## [EXERCISE GOAL]
Nothing may be left out, so copy every entry exactly.

[Pixel coordinate grounding data]
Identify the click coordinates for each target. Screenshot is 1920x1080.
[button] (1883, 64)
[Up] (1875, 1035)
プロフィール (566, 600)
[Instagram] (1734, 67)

## [SOLUTION TO THIS EXERCISE]
Identify the click coordinates for each target. Screenshot is 1920x1080.
[button] (1883, 64)
[Up] (1875, 1035)
プロフィール (566, 600)
[Instagram] (1734, 67)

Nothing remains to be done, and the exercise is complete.